(Listing from a data collection)
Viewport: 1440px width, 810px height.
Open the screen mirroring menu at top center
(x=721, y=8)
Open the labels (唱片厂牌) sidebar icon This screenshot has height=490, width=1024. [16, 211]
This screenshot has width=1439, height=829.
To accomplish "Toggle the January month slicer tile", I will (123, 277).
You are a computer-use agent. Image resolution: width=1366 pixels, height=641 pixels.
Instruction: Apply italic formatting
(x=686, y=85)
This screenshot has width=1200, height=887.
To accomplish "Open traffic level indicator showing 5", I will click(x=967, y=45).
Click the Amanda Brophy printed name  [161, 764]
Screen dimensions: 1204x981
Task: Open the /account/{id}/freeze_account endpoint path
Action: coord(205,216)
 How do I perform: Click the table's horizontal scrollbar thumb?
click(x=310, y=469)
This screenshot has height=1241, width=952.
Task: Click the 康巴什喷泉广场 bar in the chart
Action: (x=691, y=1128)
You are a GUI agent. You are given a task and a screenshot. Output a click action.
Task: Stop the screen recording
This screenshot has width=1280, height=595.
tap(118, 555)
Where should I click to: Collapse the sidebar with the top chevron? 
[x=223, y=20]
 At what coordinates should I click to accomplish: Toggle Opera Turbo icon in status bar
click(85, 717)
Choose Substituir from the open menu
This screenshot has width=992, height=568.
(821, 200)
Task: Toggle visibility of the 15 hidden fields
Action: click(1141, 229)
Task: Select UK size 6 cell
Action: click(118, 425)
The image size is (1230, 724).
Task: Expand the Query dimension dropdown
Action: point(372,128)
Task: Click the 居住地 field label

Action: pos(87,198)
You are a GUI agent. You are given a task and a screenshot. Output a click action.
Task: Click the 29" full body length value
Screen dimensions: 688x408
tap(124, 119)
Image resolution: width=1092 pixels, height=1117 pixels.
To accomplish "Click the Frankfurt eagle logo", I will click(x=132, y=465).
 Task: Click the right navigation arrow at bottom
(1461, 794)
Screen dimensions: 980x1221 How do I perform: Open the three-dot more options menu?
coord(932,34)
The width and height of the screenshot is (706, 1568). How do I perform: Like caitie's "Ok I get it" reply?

**Exercise directions:** Lay out every line of the listing above as a numbered list, leaving out the blank lines.

**Exercise result:**
1. Viewport: 1440px width, 810px height.
2. Open the screen mirroring menu at top center
3. (x=721, y=8)
4. Open the labels (唱片厂牌) sidebar icon This screenshot has height=490, width=1024. [16, 211]
5. This screenshot has width=1439, height=829.
6. To accomplish "Toggle the January month slicer tile", I will (123, 277).
7. You are a computer-use agent. Image resolution: width=1366 pixels, height=641 pixels.
8. Instruction: Apply italic formatting
9. (x=686, y=85)
10. This screenshot has width=1200, height=887.
11. To accomplish "Open traffic level indicator showing 5", I will click(x=967, y=45).
12. Click the Amanda Brophy printed name  [161, 764]
13. Screen dimensions: 1204x981
14. Task: Open the /account/{id}/freeze_account endpoint path
15. Action: coord(205,216)
16.  How do I perform: Click the table's horizontal scrollbar thumb?
17. click(x=310, y=469)
18. This screenshot has height=1241, width=952.
19. Task: Click the 康巴什喷泉广场 bar in the chart
20. Action: (x=691, y=1128)
21. You are a GUI agent. You are given a task and a screenshot. Output a click action.
22. Task: Stop the screen recording
23. This screenshot has width=1280, height=595.
24. tap(118, 555)
25. Where should I click to: Collapse the sidebar with the top chevron? 
26. [x=223, y=20]
27.  At what coordinates should I click to accomplish: Toggle Opera Turbo icon in status bar
28. click(85, 717)
29. Choose Substituir from the open menu
30. This screenshot has width=992, height=568.
31. (821, 200)
32. Task: Toggle visibility of the 15 hidden fields
33. Action: click(1141, 229)
34. Task: Select UK size 6 cell
35. Action: click(118, 425)
36. The image size is (1230, 724).
37. Task: Expand the Query dimension dropdown
38. Action: point(372,128)
39. Task: Click the 居住地 field label
40. Action: pos(87,198)
41. You are a GUI agent. You are given a task and a screenshot. Output a click action.
42. Task: Click the 29" full body length value
43. Screen dimensions: 688x408
44. tap(124, 119)
45. Image resolution: width=1092 pixels, height=1117 pixels.
46. To accomplish "Click the Frankfurt eagle logo", I will click(x=132, y=465).
47.  Task: Click the right navigation arrow at bottom
48. (1461, 794)
49. Screen dimensions: 980x1221 How do I perform: Open the three-dot more options menu?
50. coord(932,34)
51. The width and height of the screenshot is (706, 1568). How do I perform: Like caitie's "Ok I get it" reply?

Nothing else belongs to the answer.